Despite the air of positivity surrounding President Donald Trump’s China summit, its contents caused several prominent American companies to suffer significant and swift stock market declines.
The world’s biggest semiconductor company, Nvidia (NASDAQ: NVDA) joined their ranks in the May 15 pre-market as the extended session trading led the equity to drop 3.07%, meaning the chipmaker is set to wipe $170 billion from its market capitalization by the morning bell.

Such a substantial drop was triggered by the revelation that, despite the clearance from the U.S. government, Chinese companies have so far refrained from ordering H200 chips, confirming CEO Jensen Huang’s previous remark that his firm’s market share in the People’s Republic has fallen to zero.
Throughout the semiconductor export restrictions saga, the East Asian country has repeatedly signalled its displeasure with the lack of access to the newest and most powerful artificial intelligence (AI) hardware, as well as its goal of developing domestic design and production capacity.

Why Nvidia just wiped $170 billion on news of no H200 sales to China
Elsewhere, the rapid investor reaction to the confirmation might serve as a demonstration of a wider unease toward the state of the U.S. stock market in May 2026.
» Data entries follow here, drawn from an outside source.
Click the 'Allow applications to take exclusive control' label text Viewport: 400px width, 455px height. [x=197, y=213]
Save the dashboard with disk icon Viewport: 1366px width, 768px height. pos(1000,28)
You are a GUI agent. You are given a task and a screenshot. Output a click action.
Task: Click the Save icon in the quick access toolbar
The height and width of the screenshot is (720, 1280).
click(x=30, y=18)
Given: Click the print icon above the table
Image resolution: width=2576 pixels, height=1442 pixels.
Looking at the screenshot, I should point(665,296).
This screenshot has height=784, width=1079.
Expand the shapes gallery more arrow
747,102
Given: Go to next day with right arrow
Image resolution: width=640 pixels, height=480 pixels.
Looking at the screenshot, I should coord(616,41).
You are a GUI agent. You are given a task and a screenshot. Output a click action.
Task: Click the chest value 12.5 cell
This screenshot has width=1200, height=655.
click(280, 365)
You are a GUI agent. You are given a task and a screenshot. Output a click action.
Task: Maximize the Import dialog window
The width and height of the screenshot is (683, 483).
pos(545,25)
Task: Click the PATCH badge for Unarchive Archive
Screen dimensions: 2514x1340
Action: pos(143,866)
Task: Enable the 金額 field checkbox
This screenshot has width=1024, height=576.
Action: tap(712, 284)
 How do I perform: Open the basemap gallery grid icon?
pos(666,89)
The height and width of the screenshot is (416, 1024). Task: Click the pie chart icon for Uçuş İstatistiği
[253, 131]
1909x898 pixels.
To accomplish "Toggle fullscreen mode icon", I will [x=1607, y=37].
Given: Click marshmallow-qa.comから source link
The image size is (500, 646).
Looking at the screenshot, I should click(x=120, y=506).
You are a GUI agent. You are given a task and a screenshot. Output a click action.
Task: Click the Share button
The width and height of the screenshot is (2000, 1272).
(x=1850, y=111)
Indeed, shareholders have already, on multiple occasions, reacted with significant selling activity even to relatively minor adverse developments related to big tech.
Notably, the revelation that OpenAI missed its own internal targets in 2025 led the benchmark S&P 500 stock market index to halt an ongoing rally and contract approximately 0.50% by April 29. Considering the index has a total market capitalization of nearly $70 trillion, the move represents a loss of approximately $350 billion.
Investors remain keen on ‘AI boom’ but fearful of an ‘AI bubble’
Overall, despite the persistent bull market, allegations of circular financing between some of the biggest technology giants and private AI companies, the dependence of firms like Microsoft (NASDAQ: MSFT) on only one customer – OpenAI in most cases – perpetually moving goalposts, and a lack of progress and communication regarding infrastructure buildouts have all contributed to the market sensitivity.
Despite its staggering success since 2022, Nvidia is especially vulnerable given its valuation has exploded well above $5.5 trillion at a time when confirmed data center completions hint at a substantial overselling of GPUs.
Indeed, some critics, such as Ed Zitron, have speculated that as much as two-thirds of all Blackwells sold might remain unused and ‘gathering dust’, raising questions about the long-term sustainability of Nvidia’s growth.